*WORK TO COMPLETE:*
All lines from the one bearing "Where should I click to: Click the Personalized" through the end of the data below must be printed exactly as they stand, with pictures removed.
[LISTED RECORDS]
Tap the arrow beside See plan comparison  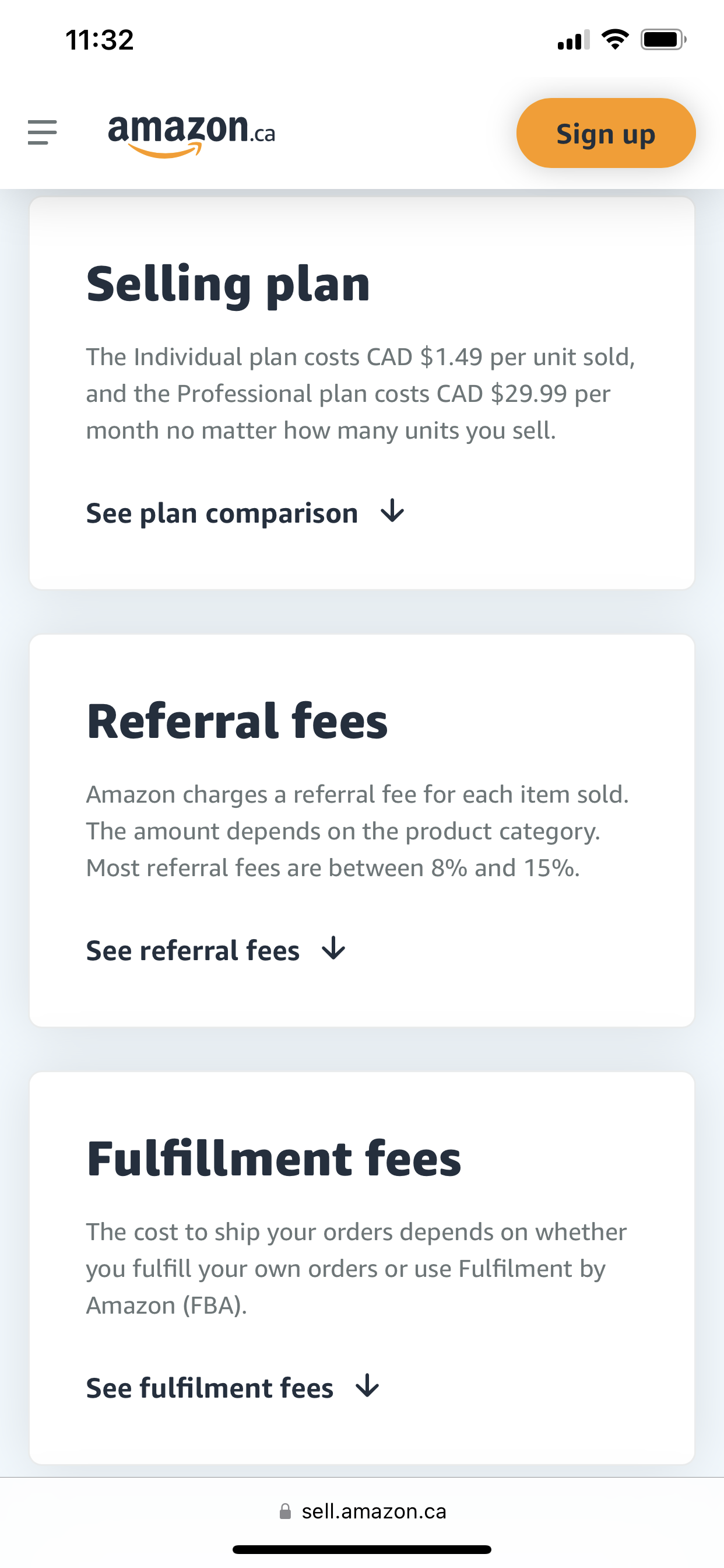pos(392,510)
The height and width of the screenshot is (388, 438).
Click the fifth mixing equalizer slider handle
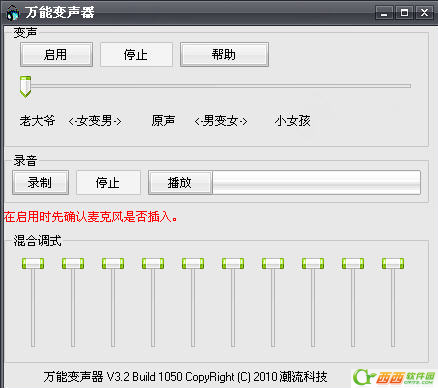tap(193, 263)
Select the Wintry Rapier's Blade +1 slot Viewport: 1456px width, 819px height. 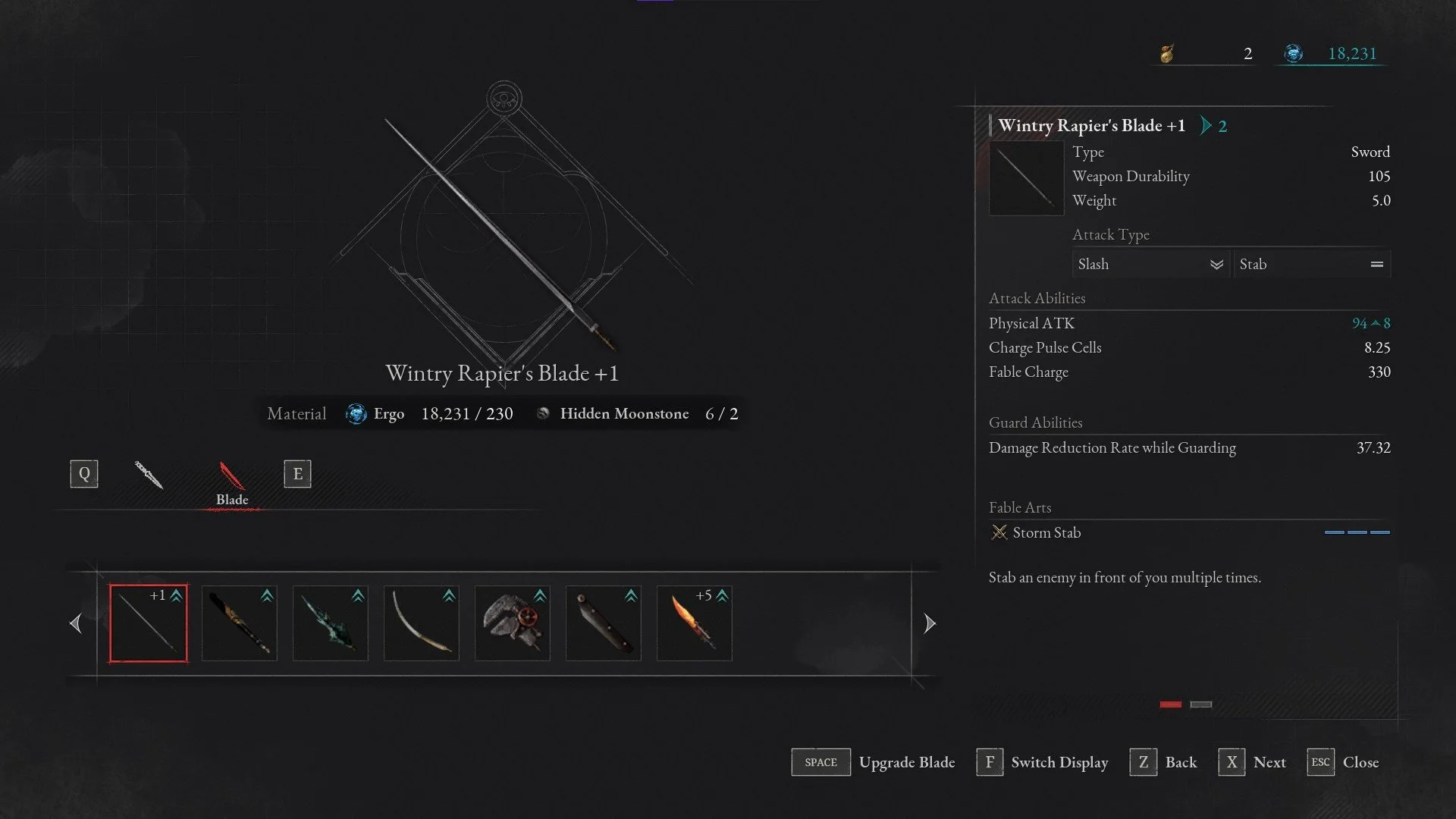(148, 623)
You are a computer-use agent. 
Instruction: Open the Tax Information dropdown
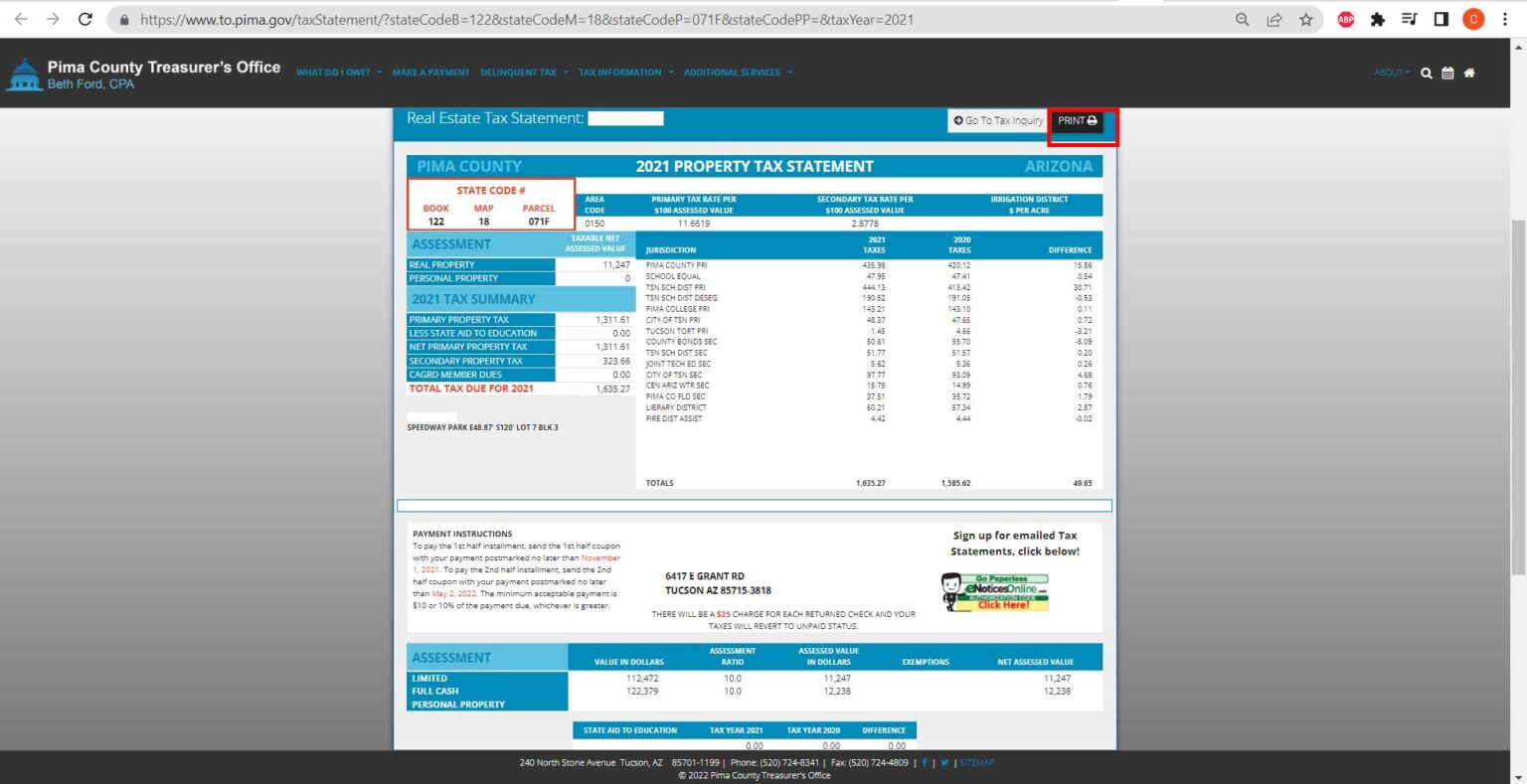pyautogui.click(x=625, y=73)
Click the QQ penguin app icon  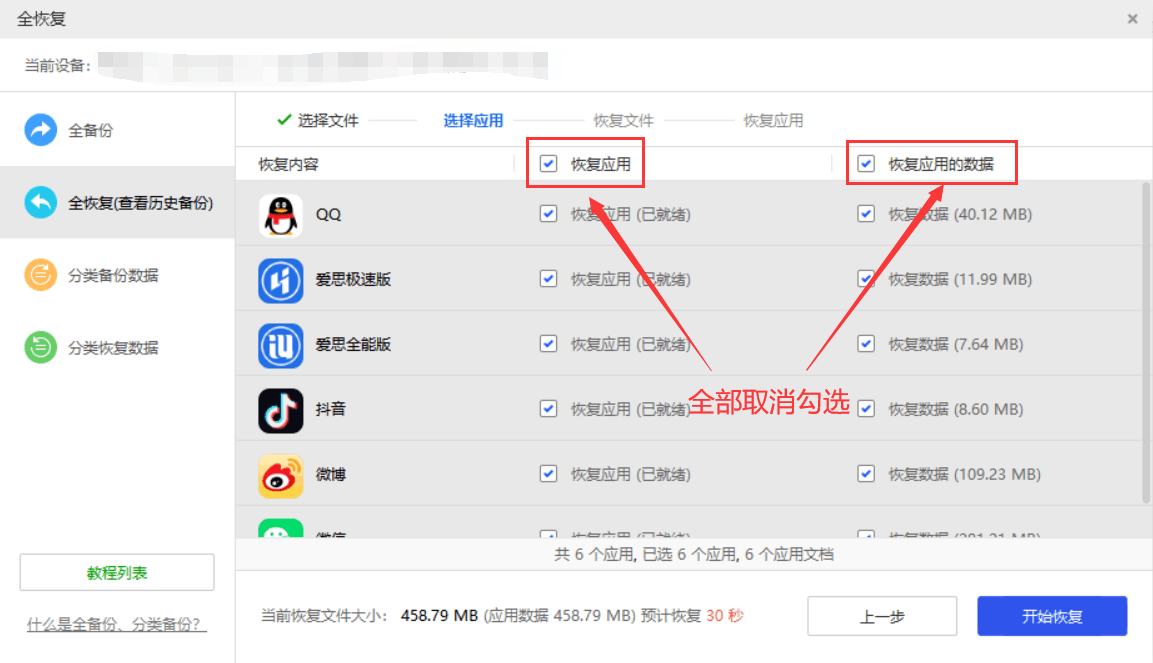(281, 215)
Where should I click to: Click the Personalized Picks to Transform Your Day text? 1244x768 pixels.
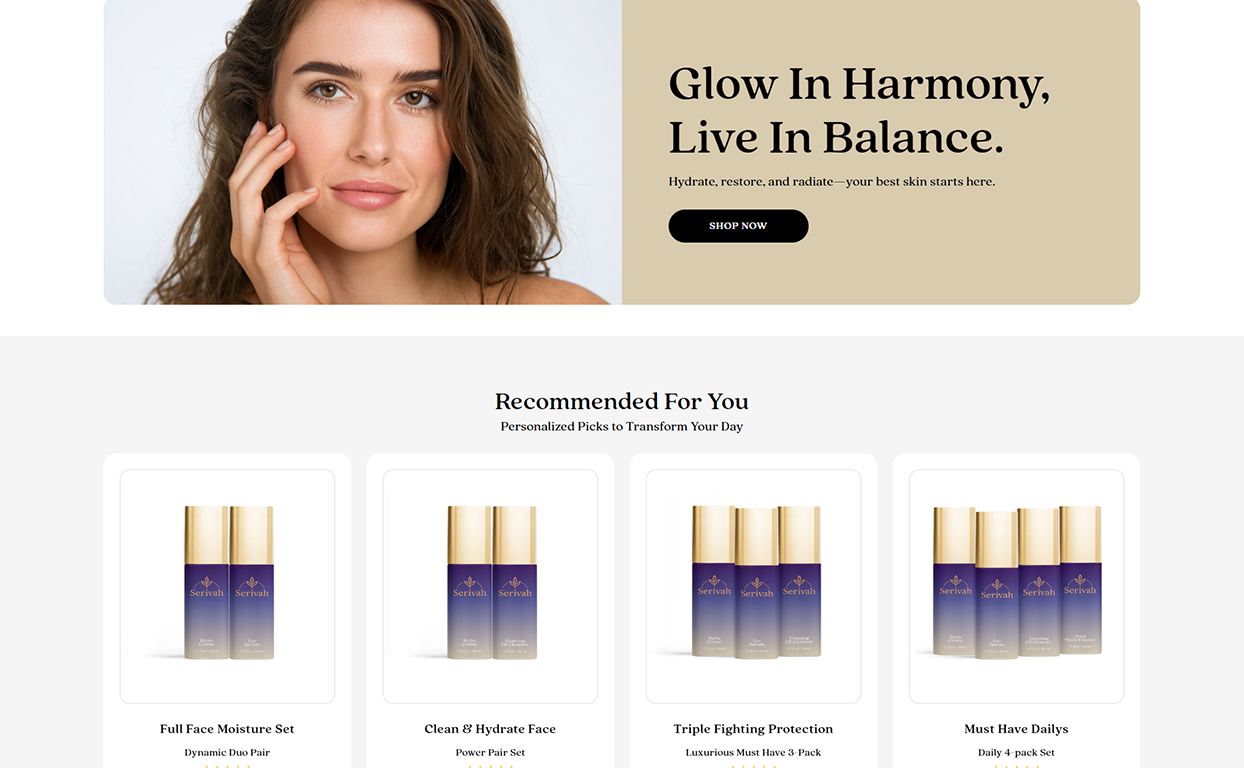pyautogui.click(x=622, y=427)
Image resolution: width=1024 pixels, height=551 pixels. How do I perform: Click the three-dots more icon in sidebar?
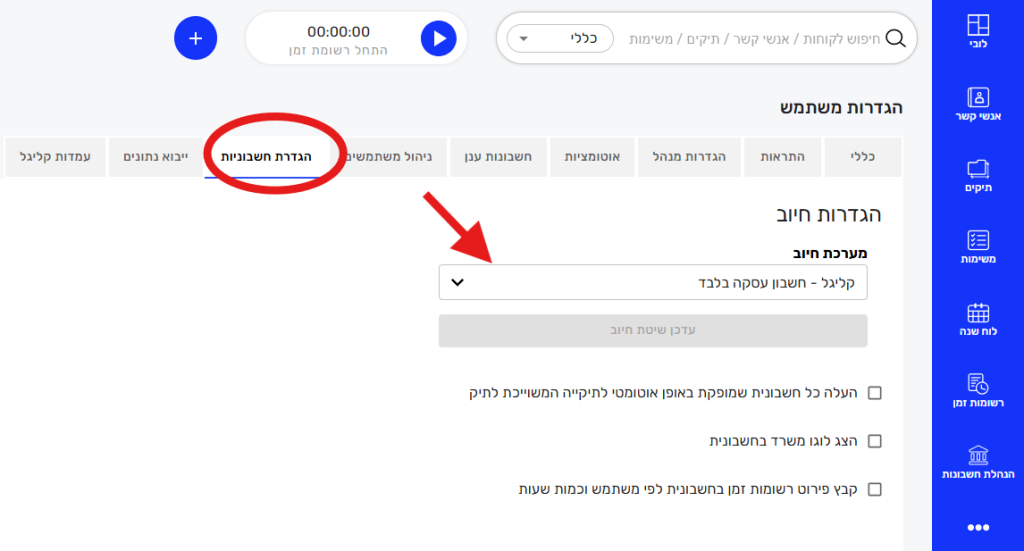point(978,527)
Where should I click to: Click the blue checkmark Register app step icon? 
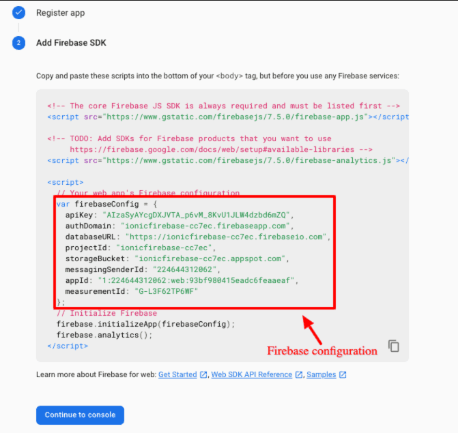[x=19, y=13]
[/LISTED RECORDS]
*RESPONSE BELOW:*
Where should I click to: Click the Personalized Picks to Transform Your Day text? 1244x768 pixels.
pyautogui.click(x=622, y=427)
Image resolution: width=1024 pixels, height=551 pixels. How do I perform: Click the three-dots more icon in sidebar?
point(978,527)
Where should I click to: Click the blue checkmark Register app step icon? 
[x=19, y=13]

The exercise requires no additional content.